Eye tracking technology enables individuals who are severely paralyzed or suffer from repetitive strain injury or carpal tunnel to control their computer hands-free using their eye movements. Eye tools bar allows users to execute mouse functions including left & right click, double click, drag, and zoom.

Speech input

Speech input is an option for speaking individuals with disabilities. Speech recognition systems allow users to operate computers by speaking words and letters. Although some systems recognize limited commands from any clear voice, the most effective systems are "trained" to recognize the individual speech pattern of one specific user. Users can communicate using speech recognition software to type, surf the web, send email, control their environmental system, play games, and more.

Head gear

Head gear allows for a head mounted mouse which replaces the standard computer mouse (PC or Mac) for people who cannot use or have limited use of their hands when controlling a mouse or augmentative communication device. The head gear translates natural movements of a user’s head into direct proportional movements of the mouse pointer. The head gear has a wireless optical sensor which tracks a tiny disposable target that is conveniently placed on the user’s forehead, glasses, hat, etc. It works just like a computer mouse, with the mouse pointer being moved by the motion of the user’s head.

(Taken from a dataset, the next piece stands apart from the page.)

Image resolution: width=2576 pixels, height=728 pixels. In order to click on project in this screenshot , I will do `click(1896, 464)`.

The head gear will track the user’s head with the user located in any comfortable viewing position relative to the computer display. Resolution of the head gear is precise to allow a user to control the mouse pointer down to the minimum, pixel perfect, resolution of the computer display. This precision allows a user to perform such tasks as drawing, gaming, graphics work and Computer Aided Design (CAD).

On-screen keyboard

When head gear is used with an on-screen keyboard, the combination provides head-controlled access to all the full range of functions for both keyboard and mouse, and to thousands of personal computer functions including surfing the Internet.

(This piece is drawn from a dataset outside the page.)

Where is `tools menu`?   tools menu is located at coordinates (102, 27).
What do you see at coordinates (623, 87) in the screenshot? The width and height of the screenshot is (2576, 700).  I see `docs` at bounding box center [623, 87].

An array of possible head gear mounts are available for notebook computers, flat panel displays and Alternative and Augmentative Communication (AAC) devices.

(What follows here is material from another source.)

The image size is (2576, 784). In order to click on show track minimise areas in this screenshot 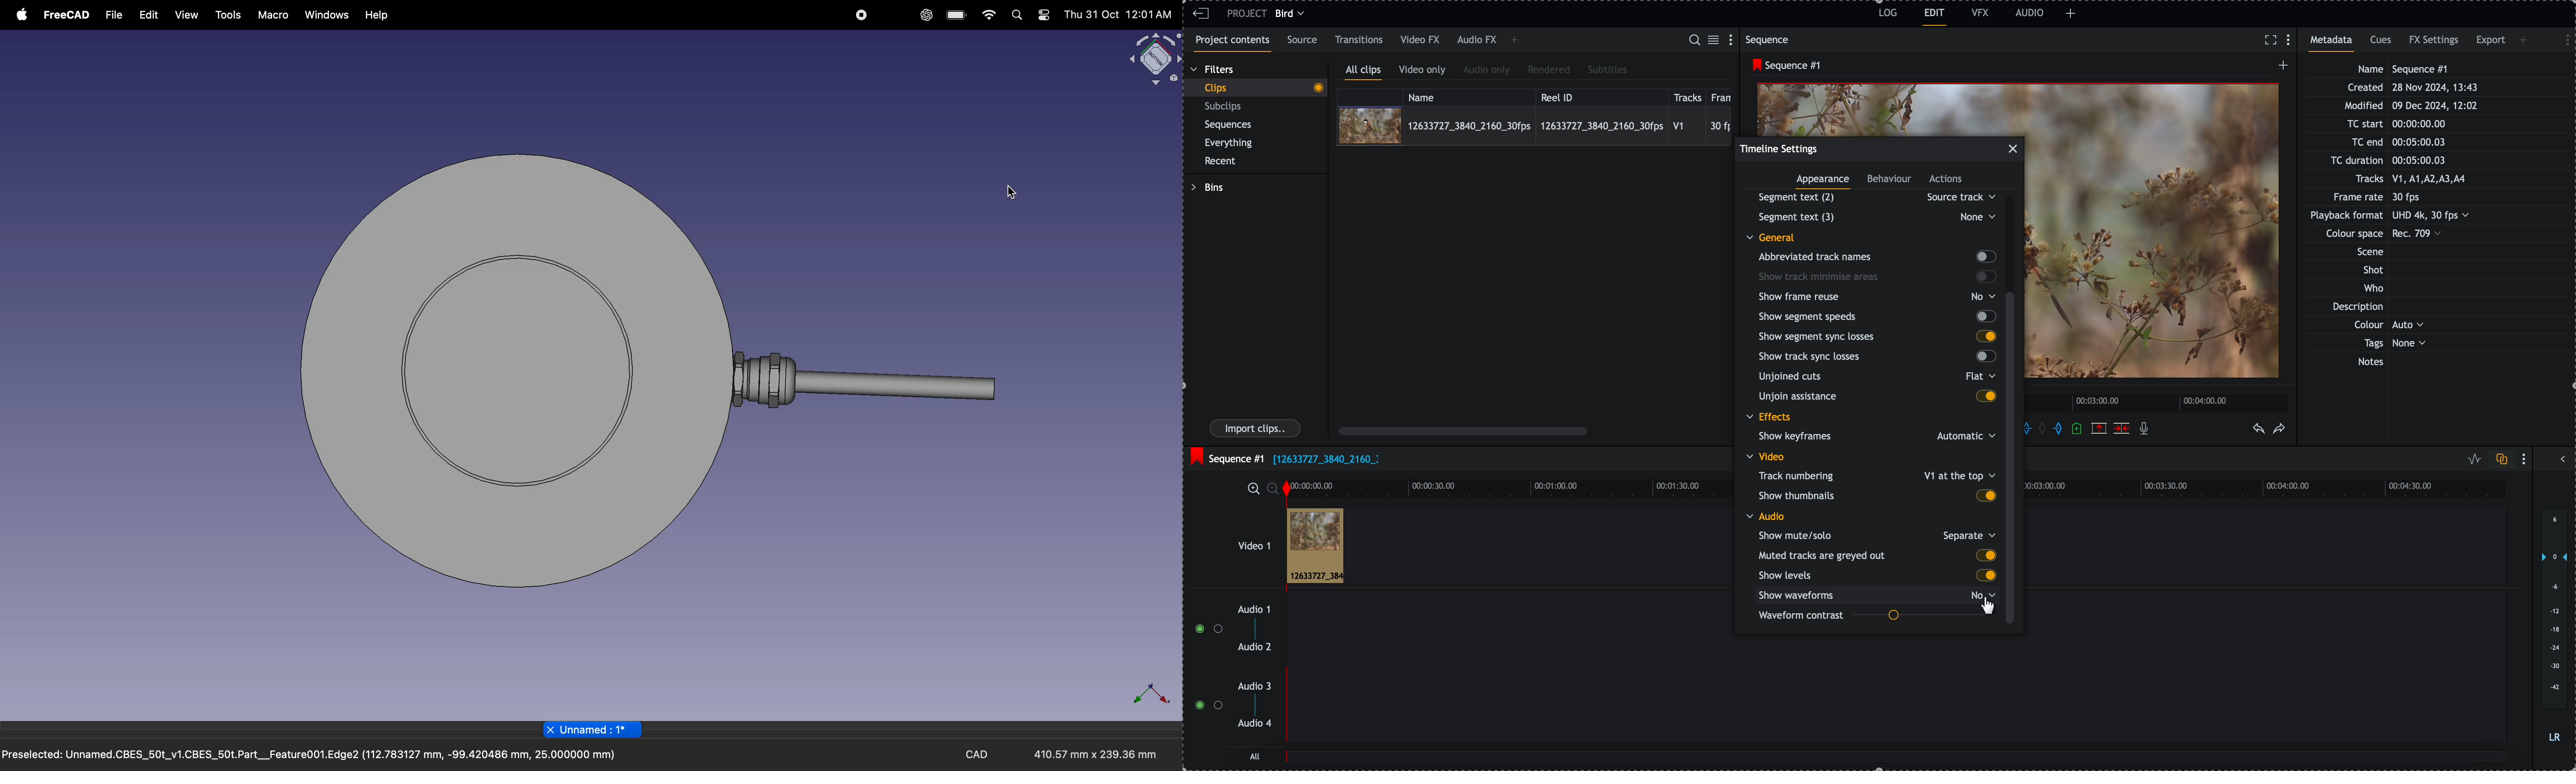, I will do `click(1878, 277)`.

High-resolution intelligent camera

A high-resolution intelligent camera makes for a smooth, reliable, robust, accurate and easy to mount and use electronic pointer. The camera tracks a small dot that you can place on your forehead, glasses, or the rim of a hat. This technology is not meant for the gaming market, it is an assistive technology tool designed exclusively for people with limited use of their hands.

Used by people with Amyotrophic Lateral Sclerosis (ALS), spinal cord injuries, Muscular Dystrophy (MD), and other special needs. The intelligent camera was designed to complement the natural head motion you already perform when looking around. Moving your head less than a quarter inch easily maneuvers the cursor throughout your entire screen. Camera navigation gives you full computer control and comes with everything you need to command your computer using only your head motion without the need for hands.

Joystick

An advanced joystick operated USB mouse is controlled with your mouth, cheek, chin, or tongue to shift the mouse cursor wherever you want. The further you move the joystick, the quicker the cursor moves. You can perform right-click, left-click and double-click actions with the sip and puff switches built into the unit. The unit requires slight action, for cursor response, which is fast, smooth, and fully accurate. Works excellent for drawing and playing games.

Morse code input

Morse code input supports user-selectable versions of Morse Code text input with Dual-tone audio via the sip-and-puff controller. In Morse code input, users activate two switches (e.g., a sip-and-puff switch or two head switches) to generate the dots and dashes. Adaptive hardware and software translate Morse Code into the corresponding keyboard characters or commands on the computer.